The military plans of North Korea appear as a real absurdity: a consequence of the “mental illness” of its supreme leader Kim Jong-Il who condemns his population to famine while he squanders the meagre resources of the country in mad and ultimately suicidal military programs. In reality the policy led by North Korea is only a caricature of that led by all the world’s states, beginning with the most powerful of them, America. The US Iraqi adventure has also been attributed to the stupidity of George W Bush jnr, his father’s son like Kim Jong-Il. In reality if certain political leaders are crazy, paranoid or megalomaniac (this was true for Hitler or “Emperor” Bokassa of Central Africa, although it seems not to be the case of George W, even if he is not a politician of high calibre) the “crazy” policies that they may carry out are only the expression of the convulsions of a system which itself has gone insane because of the insurmountable contradictions at the economic base.

Here is the world, the future, that the bourgeoisie offers us: insecurity, war, massacres, famines and as a bonus, the promise of an irreversible degradation of the environment whose consequences have begun to manifest themselves with climatic change whose effects risk being still more catastrophic than those of today (storms, hurricanes, deadly floods, etc). And one of the most revolting things is that all the sectors of the dominant class have the nerve to present the crimes for which they are responsible as animated by the love of great human principles: prosperity, liberty, security, solidarity, the struggle against oppression…

It is in the name of “prosperity” and “well being” that the capitalist economy whose sole motor is the search for profit, plunges millions of human beings into poverty, unemployment and despair at the same time as it systematically destroys the environment. It is in the name of “liberty” and “security” that American power and many others launch their military adventures. It is in the name of solidarity between civilisations or “national solidarity” faced with terrorist or other threats that it reinforces the ideological clothing of these projects. It is in the name of the struggle against the “American Satan” and his accomplices that the terrorist cliques carry out their actions preferably against totally innocent civilians.

In fact it is not the ruling class and its terrorist clones that will do anything to defend these values, but only the exploited class par excellence, the proletariat.

Workers’ struggles herald and prepare the future

In the middle of all this bloody barbarism which characterises today’s world, the only ray of hope for humanity resides in the resurgence of working class struggles on the world scale, seen especially over the past year. Because the economic crisis develops on a world scale and spares no country or region the proletarian struggle against capitalism tends to develop more and more at the planetary level. It embodies the future perspective of the overthrow of capitalism. In this sense the simultaneous nature of class combats of recent months, in the most industrialised states as much as in the countries of the “Third World”, are significant of the present recovery of the class struggle. After the strikes which paralysed Heathrow Airport in London and New York public transport in 2005, it was the SEAT workers in Barcelona, then the students in France, followed immediately by the steel workers in Vigo, Spain, who have entered massively into struggle since the spring. At the same moment in the Arab Emirates in Dubai a wave of struggles exploded among immigrant labourers working on the construction sites.

> Available data:

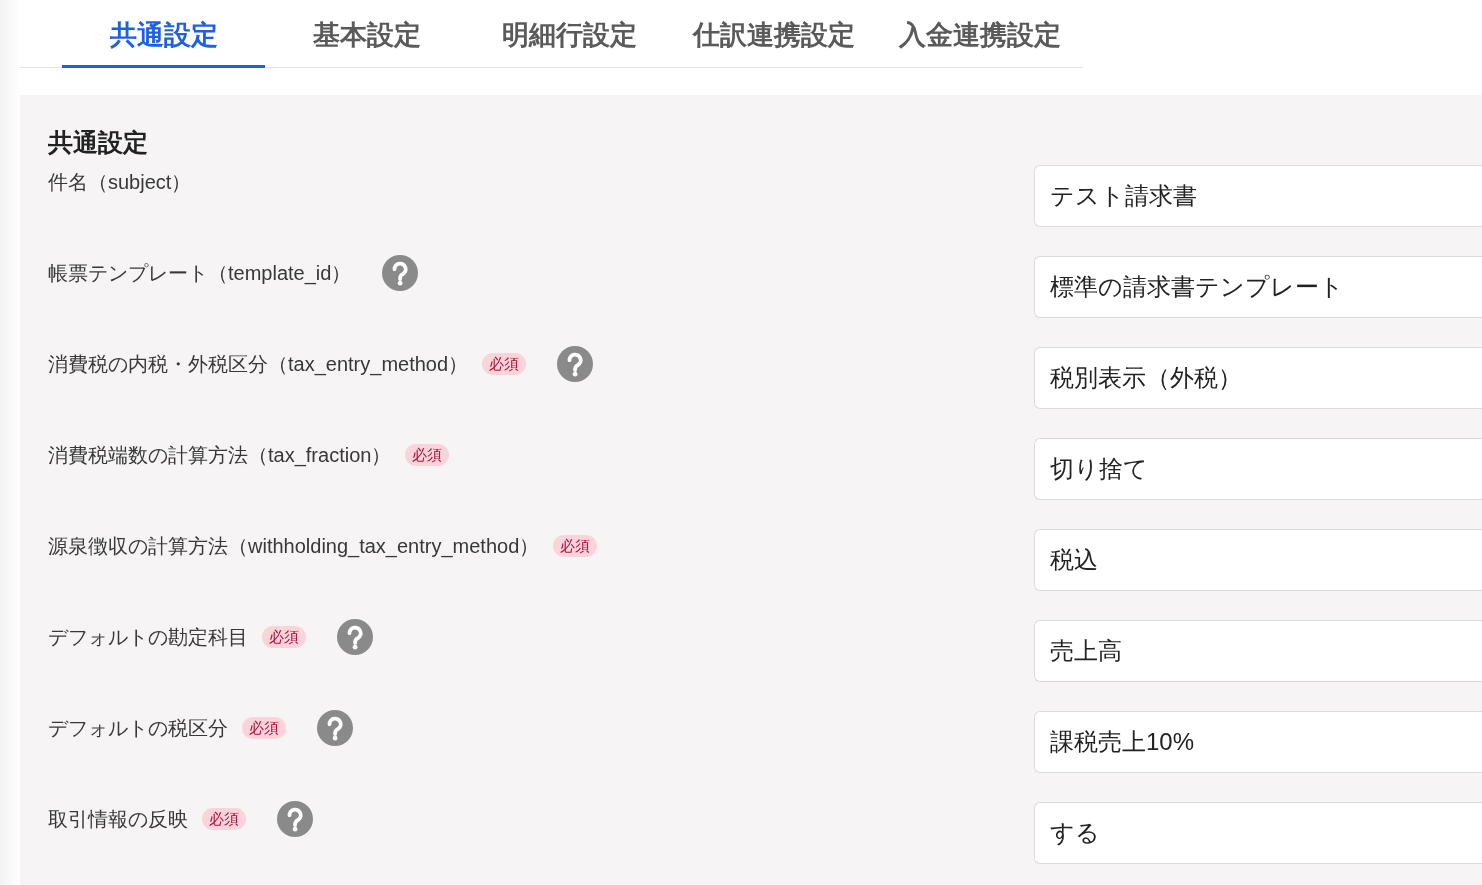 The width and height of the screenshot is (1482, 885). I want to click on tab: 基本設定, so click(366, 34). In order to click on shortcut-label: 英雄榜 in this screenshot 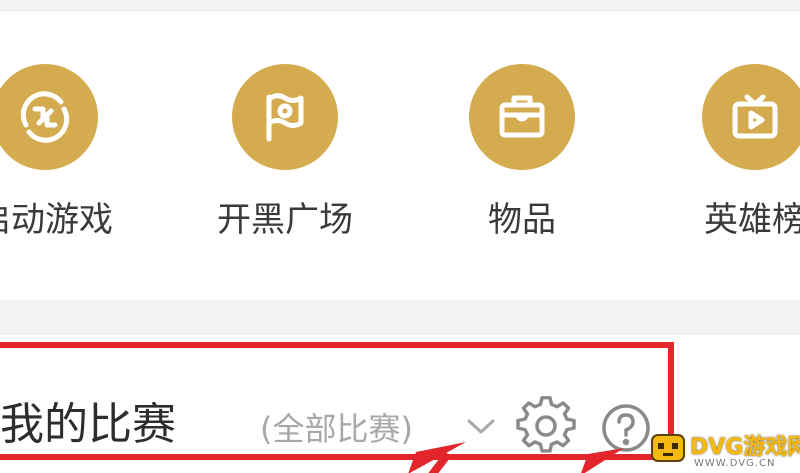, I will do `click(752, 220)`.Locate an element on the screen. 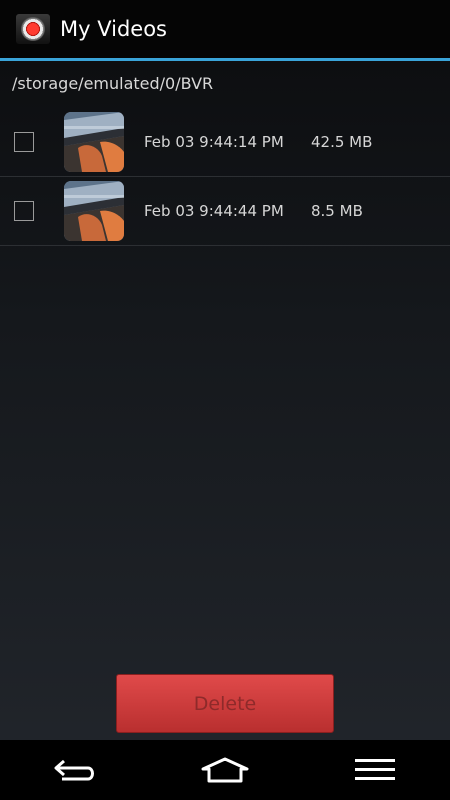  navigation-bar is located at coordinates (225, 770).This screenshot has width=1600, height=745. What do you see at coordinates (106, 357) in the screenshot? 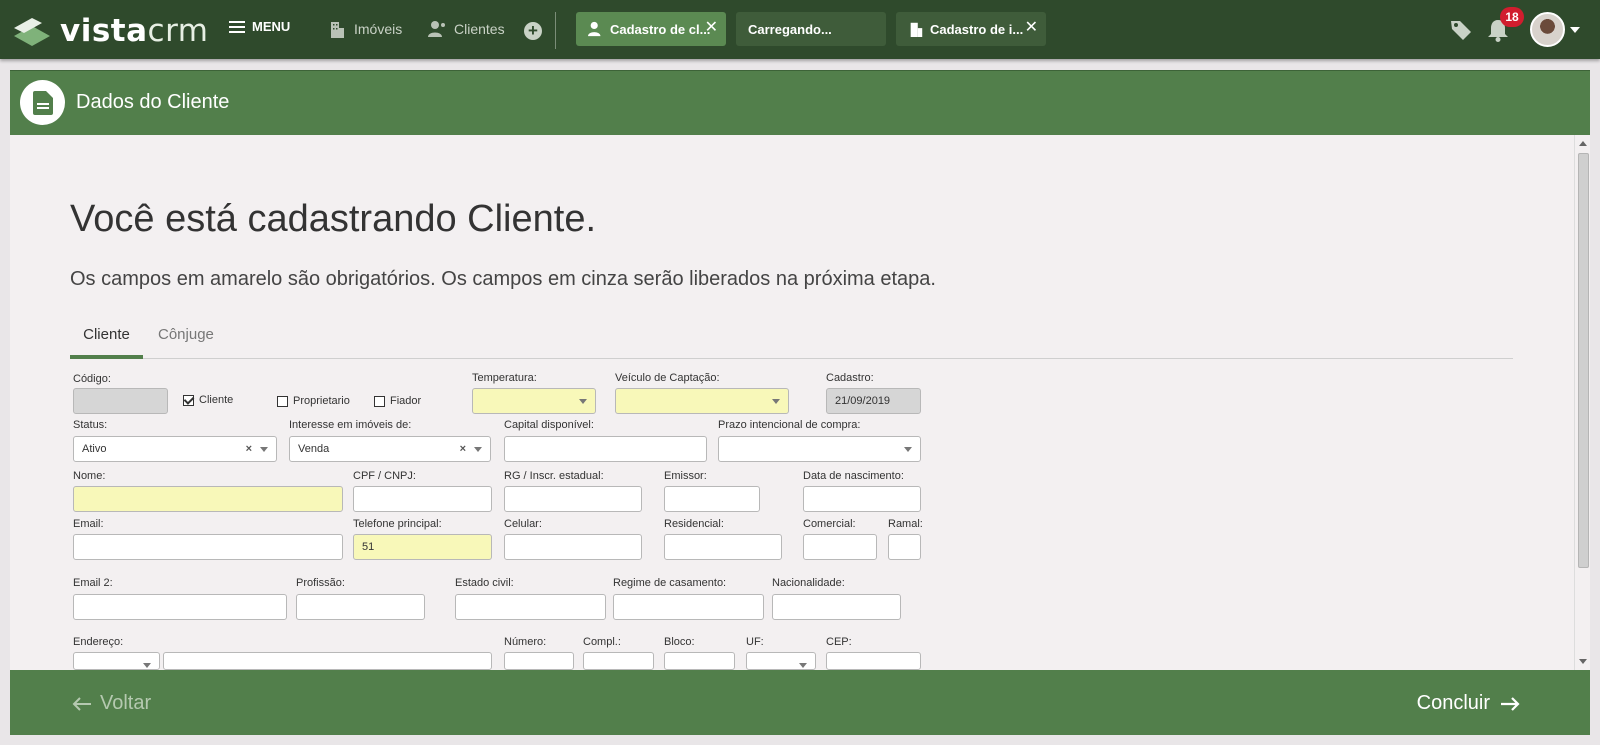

> Requirement 1:
Answer these questions from the essay on war and working-class struggle, giving each answer on its own line marked the same way.
(a) Which political leader does the essay describe as "his father's son like Kim Jong-Il"?
(b) What examples of climatic effects are given in parentheses?
(c) Where did a wave of struggles explode among immigrant workers on construction sites?
> Requirement 2: Carry the essay on war and working-class struggle forward from its final sentence.

> Answer 1:
(a) George W Bush jnr.
(b) Storms, hurricanes and deadly floods.
(c) In Dubai, in the Arab Emirates.

> Answer 2:
Faced with repression the airport workers in Dubai went spontaneously on strike at the end of May in solidarity with the construction workers. In Bangladesh nearly 2 million textile workers in the Dhaka region went on a series of massive wildcat strikes at the end of May and the beginning of June protesting against miserable wages and the unbearable conditions of life that capitalism makes them suffer. [3]

Everywhere, whether in the more developed countries like the US, Great Britain, France, and earlier Germany and Sweden, or in less developed countries like Bangladesh the working class is in the process of raising its head to develop its struggles. The enormous militancy that characterises the recent struggles reveals that everywhere the exploited class today refuses to submit to the unacceptable and barbaric logic of capitalist exploitation.

On the world scene, faced with the development of “every man for himself” and of the war of “all against all” amongst bourgeois cliques, the working class is in the process of opposing its own perspective: that of unity and solidarity against the incessant attacks of capitalism. It is this solidarity which has particularly marked all the workers’ struggles over the last year and shows a considerable advance in the class consciousness of the proletariat. Faced with the impasse of capitalism, of unemployment, redundancies and “no future” that this system promises to the workers and especially to its new generations, the exploited class is in the process of understanding that its sole strength resides in its capacity to oppose a massive unified front to the capitalist Moloch.

Thus two worlds confront each other. The first, after incarnating human progress against feudalism, has become the official defender of all the barbarism, brutality and despair which overwhelms the human race. For its part, even if it is not yet conscious of it, the working class represents the future, a future which will finally get rid of poverty and war. A future in which one of the most precious principles of the human species, solidarity, will become the universal rule. A solidarity which the recent workers’ struggles show has not been definitively buried by a society in decline, but which represents a future of combat.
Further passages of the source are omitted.